→ Material for this task:
::::::::::
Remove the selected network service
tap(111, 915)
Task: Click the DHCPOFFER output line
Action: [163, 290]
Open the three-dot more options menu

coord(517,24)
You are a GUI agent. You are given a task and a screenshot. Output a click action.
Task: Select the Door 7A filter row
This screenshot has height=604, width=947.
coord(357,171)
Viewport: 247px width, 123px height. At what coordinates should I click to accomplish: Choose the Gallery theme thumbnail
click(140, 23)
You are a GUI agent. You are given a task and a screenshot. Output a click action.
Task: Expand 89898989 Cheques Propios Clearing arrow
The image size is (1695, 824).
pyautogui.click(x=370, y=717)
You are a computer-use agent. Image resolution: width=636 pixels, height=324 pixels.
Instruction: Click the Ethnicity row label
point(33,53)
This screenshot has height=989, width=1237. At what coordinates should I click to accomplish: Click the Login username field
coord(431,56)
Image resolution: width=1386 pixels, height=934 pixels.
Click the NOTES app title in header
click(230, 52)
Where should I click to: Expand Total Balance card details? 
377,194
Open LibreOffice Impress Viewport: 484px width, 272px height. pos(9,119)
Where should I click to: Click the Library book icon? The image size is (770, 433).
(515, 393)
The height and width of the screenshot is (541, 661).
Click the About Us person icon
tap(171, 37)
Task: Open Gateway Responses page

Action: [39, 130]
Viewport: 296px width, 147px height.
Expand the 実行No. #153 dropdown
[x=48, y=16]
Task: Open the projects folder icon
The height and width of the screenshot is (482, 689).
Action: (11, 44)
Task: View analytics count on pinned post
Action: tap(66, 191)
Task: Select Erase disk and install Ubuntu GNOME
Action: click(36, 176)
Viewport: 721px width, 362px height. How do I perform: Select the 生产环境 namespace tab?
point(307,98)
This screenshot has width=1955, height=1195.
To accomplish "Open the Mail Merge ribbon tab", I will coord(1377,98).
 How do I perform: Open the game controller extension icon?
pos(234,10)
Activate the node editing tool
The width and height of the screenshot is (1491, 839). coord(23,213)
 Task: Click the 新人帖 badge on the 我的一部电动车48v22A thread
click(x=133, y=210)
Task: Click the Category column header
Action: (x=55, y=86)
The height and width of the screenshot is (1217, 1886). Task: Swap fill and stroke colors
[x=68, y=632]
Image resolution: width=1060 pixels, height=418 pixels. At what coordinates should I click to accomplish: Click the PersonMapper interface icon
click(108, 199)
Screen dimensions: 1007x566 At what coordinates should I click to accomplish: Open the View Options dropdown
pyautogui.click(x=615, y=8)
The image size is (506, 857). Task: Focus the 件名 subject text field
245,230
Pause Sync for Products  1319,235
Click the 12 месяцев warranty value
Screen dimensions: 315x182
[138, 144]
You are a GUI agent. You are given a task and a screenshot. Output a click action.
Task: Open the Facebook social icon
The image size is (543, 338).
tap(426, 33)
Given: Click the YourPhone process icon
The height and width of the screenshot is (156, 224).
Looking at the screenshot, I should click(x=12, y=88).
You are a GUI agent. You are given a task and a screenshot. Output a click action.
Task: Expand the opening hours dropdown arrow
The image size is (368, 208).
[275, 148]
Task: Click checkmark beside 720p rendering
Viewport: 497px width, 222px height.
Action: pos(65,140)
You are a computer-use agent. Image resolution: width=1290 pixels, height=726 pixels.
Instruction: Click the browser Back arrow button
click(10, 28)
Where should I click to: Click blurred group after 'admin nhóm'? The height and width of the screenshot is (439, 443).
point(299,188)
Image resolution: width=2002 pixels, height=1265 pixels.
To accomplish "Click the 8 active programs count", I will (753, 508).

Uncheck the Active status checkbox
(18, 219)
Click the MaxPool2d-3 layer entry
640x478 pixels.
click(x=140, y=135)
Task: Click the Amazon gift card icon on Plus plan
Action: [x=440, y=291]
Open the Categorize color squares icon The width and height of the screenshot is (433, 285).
::::::::::
→ Exercise instructions:
Print all of the data above again, line for line, with no changes.

→ The reply:
Remove the selected network service
tap(111, 915)
Task: Click the DHCPOFFER output line
Action: [163, 290]
Open the three-dot more options menu

coord(517,24)
You are a GUI agent. You are given a task and a screenshot. Output a click action.
Task: Select the Door 7A filter row
This screenshot has height=604, width=947.
coord(357,171)
Viewport: 247px width, 123px height. At what coordinates should I click to accomplish: Choose the Gallery theme thumbnail
click(140, 23)
You are a GUI agent. You are given a task and a screenshot. Output a click action.
Task: Expand 89898989 Cheques Propios Clearing arrow
The image size is (1695, 824).
pyautogui.click(x=370, y=717)
You are a computer-use agent. Image resolution: width=636 pixels, height=324 pixels.
Instruction: Click the Ethnicity row label
point(33,53)
This screenshot has height=989, width=1237. At what coordinates should I click to accomplish: Click the Login username field
coord(431,56)
Image resolution: width=1386 pixels, height=934 pixels.
Click the NOTES app title in header
click(230, 52)
Where should I click to: Expand Total Balance card details? 
377,194
Open LibreOffice Impress Viewport: 484px width, 272px height. pos(9,119)
Where should I click to: Click the Library book icon? The image size is (770, 433).
(515, 393)
The height and width of the screenshot is (541, 661).
Click the About Us person icon
tap(171, 37)
Task: Open Gateway Responses page

Action: [39, 130]
Viewport: 296px width, 147px height.
Expand the 実行No. #153 dropdown
[x=48, y=16]
Task: Open the projects folder icon
The height and width of the screenshot is (482, 689).
Action: (11, 44)
Task: View analytics count on pinned post
Action: tap(66, 191)
Task: Select Erase disk and install Ubuntu GNOME
Action: click(36, 176)
Viewport: 721px width, 362px height. How do I perform: Select the 生产环境 namespace tab?
point(307,98)
This screenshot has width=1955, height=1195.
To accomplish "Open the Mail Merge ribbon tab", I will coord(1377,98).
 How do I perform: Open the game controller extension icon?
pos(234,10)
Activate the node editing tool
The width and height of the screenshot is (1491, 839). coord(23,213)
 Task: Click the 新人帖 badge on the 我的一部电动车48v22A thread
click(x=133, y=210)
Task: Click the Category column header
Action: (x=55, y=86)
The height and width of the screenshot is (1217, 1886). Task: Swap fill and stroke colors
[x=68, y=632]
Image resolution: width=1060 pixels, height=418 pixels. At what coordinates should I click to accomplish: Click the PersonMapper interface icon
click(108, 199)
Screen dimensions: 1007x566 At what coordinates should I click to accomplish: Open the View Options dropdown
pyautogui.click(x=615, y=8)
The image size is (506, 857). Task: Focus the 件名 subject text field
245,230
Pause Sync for Products  1319,235
Click the 12 месяцев warranty value
Screen dimensions: 315x182
[138, 144]
You are a GUI agent. You are given a task and a screenshot. Output a click action.
Task: Open the Facebook social icon
The image size is (543, 338).
tap(426, 33)
Given: Click the YourPhone process icon
The height and width of the screenshot is (156, 224).
Looking at the screenshot, I should click(x=12, y=88).
You are a GUI agent. You are given a task and a screenshot. Output a click action.
Task: Expand the opening hours dropdown arrow
The image size is (368, 208).
[275, 148]
Task: Click checkmark beside 720p rendering
Viewport: 497px width, 222px height.
Action: pos(65,140)
You are a computer-use agent. Image resolution: width=1290 pixels, height=726 pixels.
Instruction: Click the browser Back arrow button
click(10, 28)
Where should I click to: Click blurred group after 'admin nhóm'? The height and width of the screenshot is (439, 443).
point(299,188)
Image resolution: width=2002 pixels, height=1265 pixels.
To accomplish "Click the 8 active programs count", I will (753, 508).

Uncheck the Active status checkbox
(18, 219)
Click the MaxPool2d-3 layer entry
640x478 pixels.
click(x=140, y=135)
Task: Click the Amazon gift card icon on Plus plan
Action: [x=440, y=291]
Open the Categorize color squares icon The width and height of the screenshot is (433, 285).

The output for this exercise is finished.